Even with the murder spree out in the open, there were two issues still left to solve. The first – was Ray Lamphere guilty of anything? The state prosecutor thought he was or, better yet, he wanted him to be. It was only the illusion of justice, but officials wanted to show someone being punished in a court of law for all the murder and mayhem that went on. The sheriff’s department desperately tried to recover Belle’s skull because, if she was truly dead, then that meant that Lamphere killed her. Ultimately, her skull was nowhere to be found, but they found some gold teeth that the local dentist identified as Belle’s dentures. Based on that evidence, the coroner proclaimed Belle Gunness to be dead of “felonious homicide” and Ray Lamphere was indicted.
The trial itself became as much of a media circus as the murder investigation. In the end, neither side could prove their point beyond a shadow of a doubt, so the jury reached a strange compromise – they found Lamphere guilty of arson, but not murder. He was spared the hangman’s noose, but it didn’t make much difference. Lamphere fell ill with tuberculosis and died in prison, just a year after the trial.
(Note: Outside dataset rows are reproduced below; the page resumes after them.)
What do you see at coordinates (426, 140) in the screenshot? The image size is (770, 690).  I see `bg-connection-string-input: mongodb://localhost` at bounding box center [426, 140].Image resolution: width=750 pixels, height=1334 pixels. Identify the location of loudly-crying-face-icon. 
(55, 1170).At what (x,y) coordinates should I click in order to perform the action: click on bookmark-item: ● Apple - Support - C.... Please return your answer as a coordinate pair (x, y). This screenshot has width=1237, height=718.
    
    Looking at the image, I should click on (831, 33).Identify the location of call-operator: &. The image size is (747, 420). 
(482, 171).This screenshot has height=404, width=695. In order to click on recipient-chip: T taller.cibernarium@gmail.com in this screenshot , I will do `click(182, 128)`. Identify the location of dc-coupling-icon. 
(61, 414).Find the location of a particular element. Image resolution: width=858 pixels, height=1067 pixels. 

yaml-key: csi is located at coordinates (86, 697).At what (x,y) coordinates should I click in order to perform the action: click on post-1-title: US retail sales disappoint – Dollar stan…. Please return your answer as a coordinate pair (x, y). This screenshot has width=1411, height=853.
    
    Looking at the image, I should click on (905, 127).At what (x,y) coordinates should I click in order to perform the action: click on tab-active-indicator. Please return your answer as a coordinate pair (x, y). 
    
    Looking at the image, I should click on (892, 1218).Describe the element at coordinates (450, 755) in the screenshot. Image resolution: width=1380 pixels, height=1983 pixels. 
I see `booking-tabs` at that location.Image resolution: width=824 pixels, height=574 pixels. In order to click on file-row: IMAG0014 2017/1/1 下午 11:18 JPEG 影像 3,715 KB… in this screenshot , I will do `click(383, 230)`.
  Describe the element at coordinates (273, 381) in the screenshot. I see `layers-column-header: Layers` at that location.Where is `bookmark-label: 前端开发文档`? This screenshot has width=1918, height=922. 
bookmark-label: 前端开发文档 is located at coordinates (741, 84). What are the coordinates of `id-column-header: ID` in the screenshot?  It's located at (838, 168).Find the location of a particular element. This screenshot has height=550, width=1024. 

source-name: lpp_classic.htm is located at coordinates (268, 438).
This brings us to the second and far more interesting issue – what really happened to Belle Gunness? Was she really decapitated and set on fire or did she fake her death and put the blame on Ray Lamphere? Many people believed the latter and still believe it to this day. After all, besides the fact that the mysterious headless body was found in her home, next to her children, there is no solid evidence to indicate that it belonged to Belle Gunness. And the fact that she visited her lawyer the same day of the fire does suggest some planning. During Lamphere’s trial, his defense attorney even produced a few witnesses who claimed to have seen Belle after the fire. In fact, such sightings continued for years, all the way from down South, to the East Coast, to Canada, and even back in Norway.
Everything is suggestive, but nothing is conclusive. Officially, Belle Gunness was recorded as being killed in the fire. However, it is distinctly possible that she killed dozens of people, stole their money, and then got away with it, living out the rest of her life in anonymity. The true fate of Belle Gunness remains a mystery to this day.